Massive storage and trading hub could be on state’s horizon if Manchin and Capito get their way

Democrat Joe Manchin III and Republican Shelley Moore Capito say their state is in a prime position to host a processing facility. (Bill Clark/CQ Roll Call file photo)

As President Donald Trump readies a strategy to bail out coal and nuclear power plants in part to help reinvigorate Appalachia’s struggling coal industry, West Virginia lawmakers are working to up the state’s participation in the natural gas business.

Their effort to clear a path for the federal government’s financial participation in a massive storage and trading hub for liquids extracted from natural gas could bring more than 100,000 jobs to the state, advocates say. Those liquids are used as feedstock for plastic manufacturing, so it could also turn the state into a major chemical and industrial center as manufacturers look for a steady supply of low-cost raw materials.

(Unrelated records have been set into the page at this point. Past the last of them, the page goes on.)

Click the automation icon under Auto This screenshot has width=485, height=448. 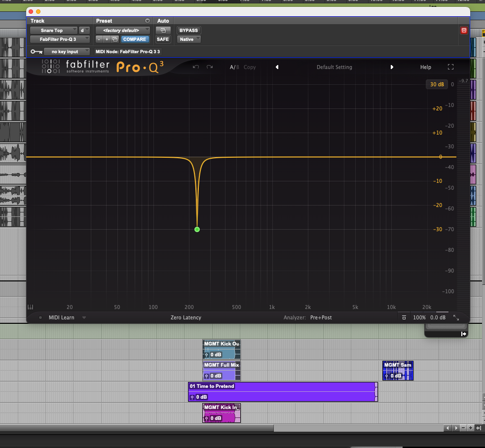163,30
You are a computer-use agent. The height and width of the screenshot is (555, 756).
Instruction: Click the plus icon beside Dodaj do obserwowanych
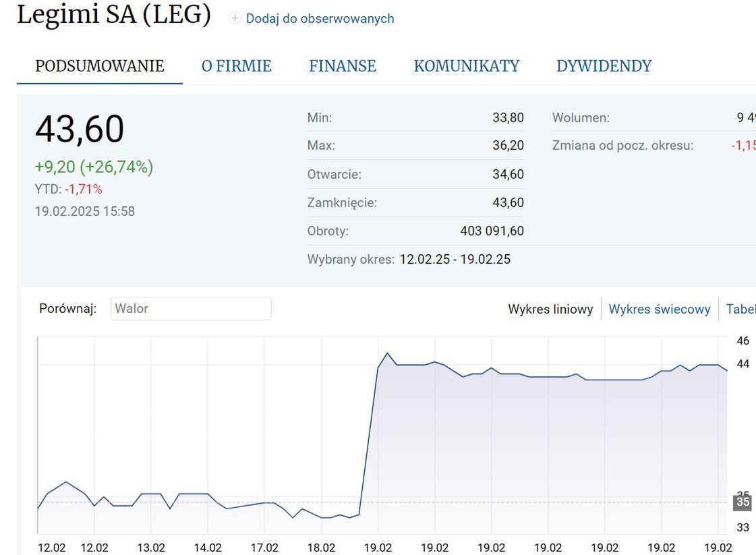235,19
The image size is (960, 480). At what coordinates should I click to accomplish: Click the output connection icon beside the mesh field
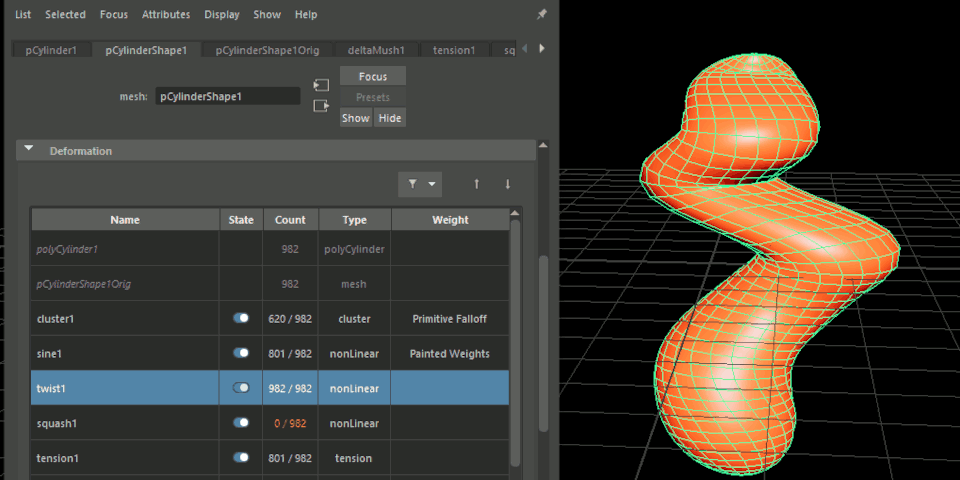point(321,106)
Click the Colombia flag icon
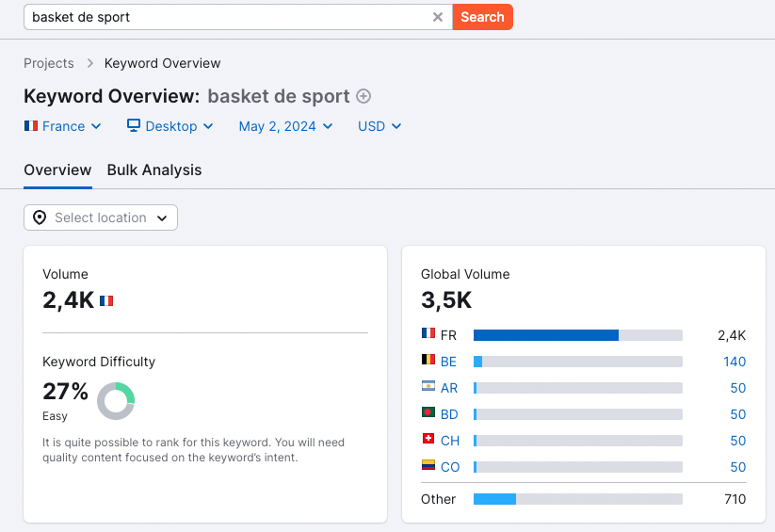775x532 pixels. point(428,466)
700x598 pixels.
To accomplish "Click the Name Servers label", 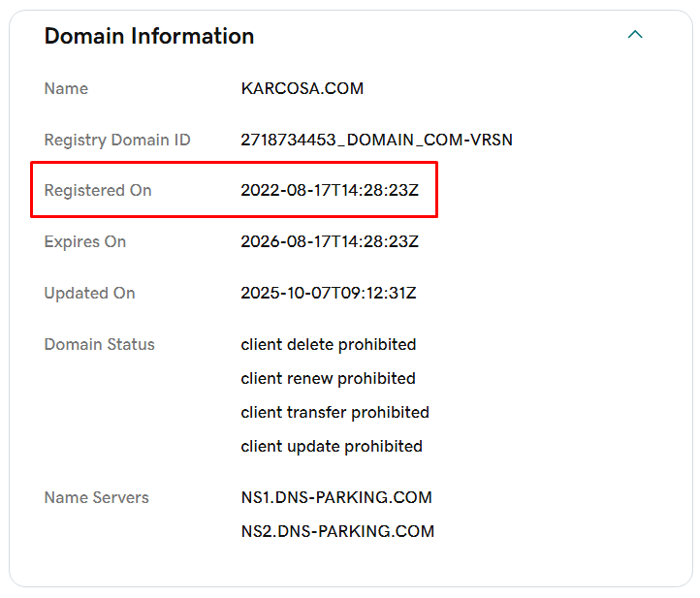I will pyautogui.click(x=96, y=497).
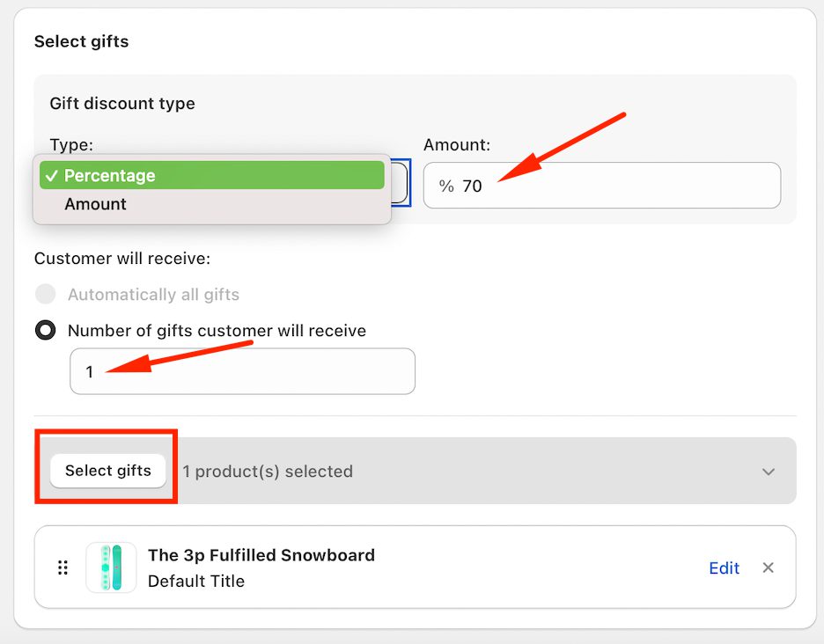The width and height of the screenshot is (824, 644).
Task: Expand the selected products chevron
Action: click(x=769, y=472)
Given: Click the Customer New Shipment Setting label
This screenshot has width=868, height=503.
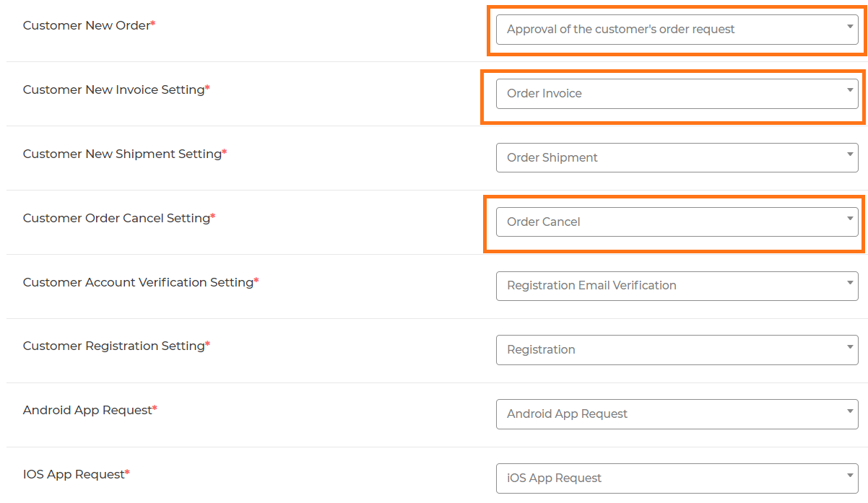Looking at the screenshot, I should tap(122, 154).
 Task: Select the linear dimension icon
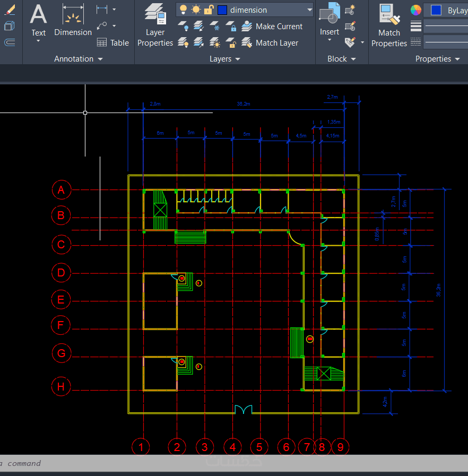(x=102, y=10)
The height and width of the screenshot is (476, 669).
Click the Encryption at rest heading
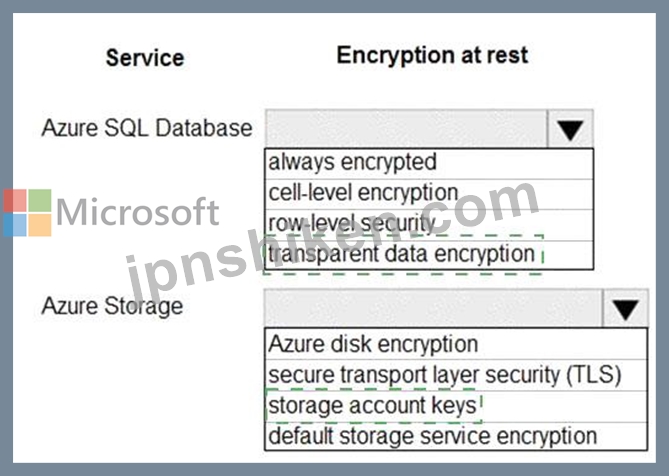pyautogui.click(x=433, y=56)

To achieve that, the lawmakers have launched a series of bills and administration lobbying to protect a Department of Energy loan guarantee program primed for the chopping block by conservatives who want to get the federal government out of the energy financing game.

But there’s no small irony in the approach: Such a hub is likely to bolster an industry that has been a source of woe for West Virginia coal miners. But jobs are jobs, and for West Virginia, natural gas would represent a new chapter in its storied energy resource production history.

“When natural gas development started, there was a lot of competition [with] coal. But you know they are both energy resources,” said Republican Sen. Shelley Moore Capito. “We know how to do energy in our state. And natural gas is more versatile than coal obviously, so all those rivalries have gone by the wayside.”

The proposed $3.3 billion Appalachian Storage and Trading Hub would centralize the burgeoning natural gas liquid extraction industry in the Utica and Marcellus shale formations. A network of pipelines extending into southeastern Ohio and Pennsylvania would lead to a central storage center at a to-be-determined location in the four-state area.

The aim, according to the developers, is to take advantage of the resources like ethane, propane and butane in the natural gas pulled from the shale shelf that can be processed out for use in chemical industries, among other uses. According to a December 2017 Department of Energy report, the extraction of such liquids from the Appalachian region is projected to increase over 700 percent in the 10 years from 2013 to 2023, hovering above 1 million barrels produced a day by 2020.

But to fully take advantage of that increase, a corresponding infrastructure build is needed, DOE argued.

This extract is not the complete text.